March 16, 2010
We had begun extending a fence a small bit of way last Saturday. Monday evening we finished hanging the gate. Late evening but not late enough for sunset—not with the early Sunday morning time change to Daylight Savings Time. There was enough daylight left to begin another project, but instead we sat on an old cable reel and watched the baby kids run, jump, and buck. Easy enough to do, the fence was solid, posts dug in deep, wire stretched tightly, well built.
A job well done, it is too bad we don’t hear that enough any longer. Growing up, working for either my father or neighbor, whether building a fence or pouring concrete, when the job was done, you heard the words “job well done.” Sometimes one might hear how in hindsight, this of that might be done differently next time, but what was done is well. The words “job well done,” was at times quieter and more a look, and sometimes, thinking of a neighbor, it was verbose, embodied, arms flailing with a broad smile. For those rural and city folk I knew of my parents generation, much was to be said in doing a job well.
I think of neighbors who had little choice in the job they did for a living.

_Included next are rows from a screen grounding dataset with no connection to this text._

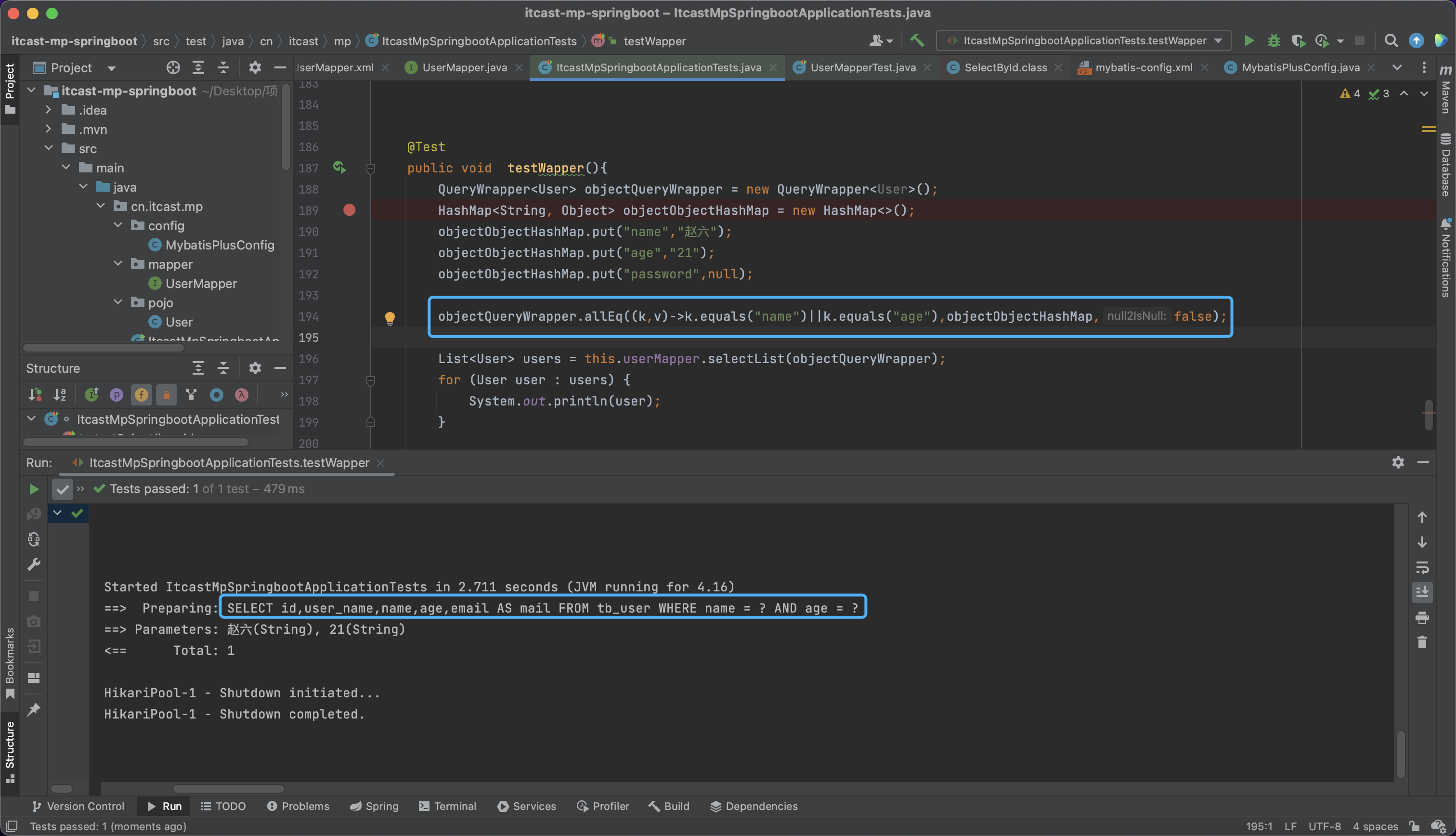Viewport: 1456px width, 836px height.
Task: Click the Build hammer icon
Action: pyautogui.click(x=917, y=41)
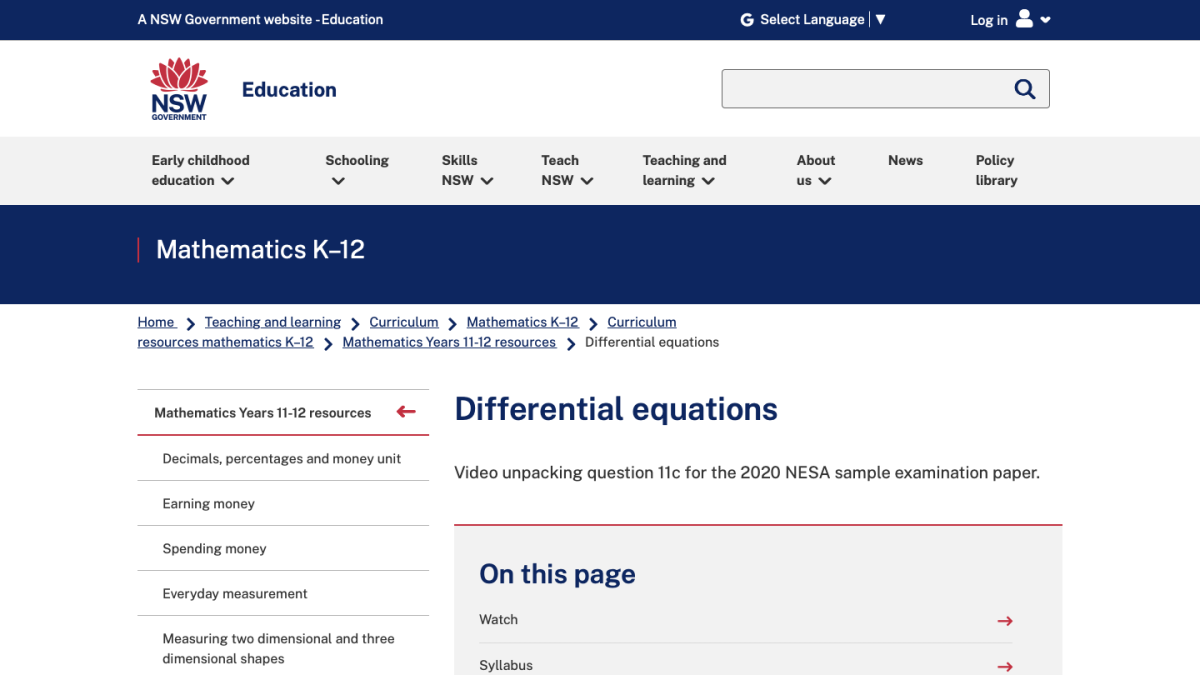Open the Early childhood education dropdown

[x=228, y=181]
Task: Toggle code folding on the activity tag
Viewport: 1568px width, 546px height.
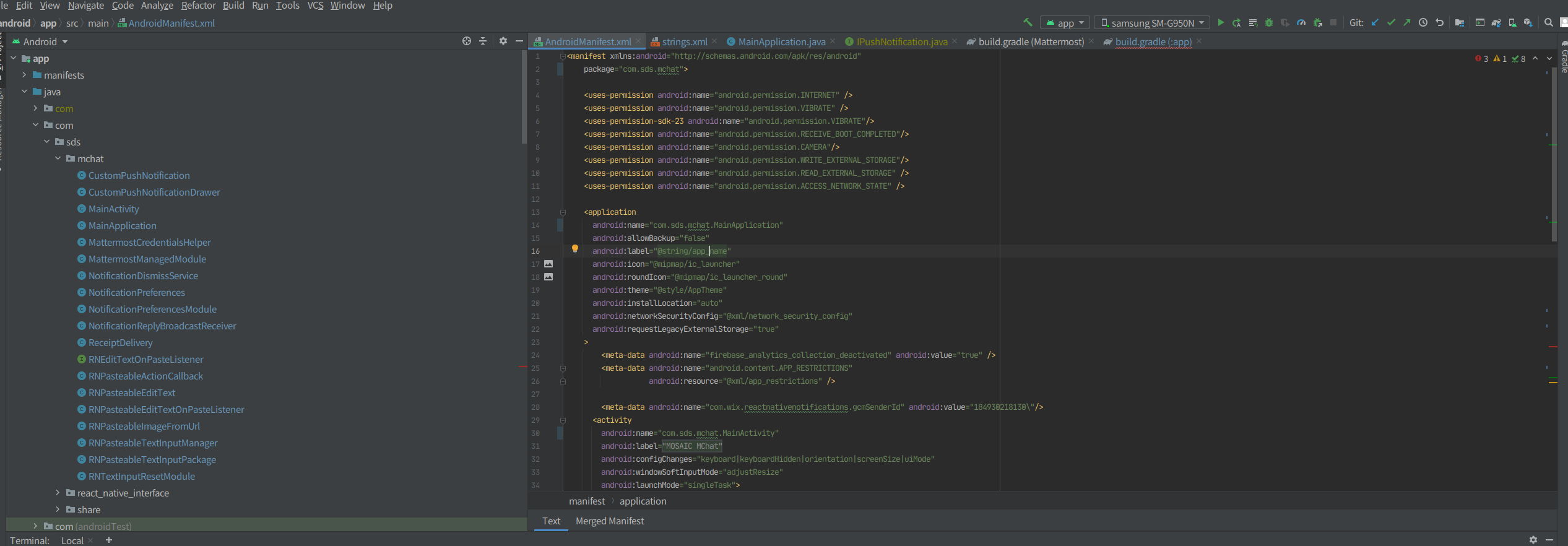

It was the first job they attained; often coming out of one war or another, and it paid the bills. While they may have been better suited for another line of work had they choice, they knew the value of doing a job well and spent their life doing good work. They didn’t do good work for the boss, or for the money, but for the sake of doing a job well.
There is much we can learn from elders—those who have walked this life before us. They were and are a people of steel, old growth, coal, dams, glass, and the way they think, the way they play, and the way the work tell a good story our children should hear. It isn’t a story our children should live; their life is different. Yet it is a story of good work, which allows future generations to finish a job, stand to the side, wait for the sun to set, and know a job well done.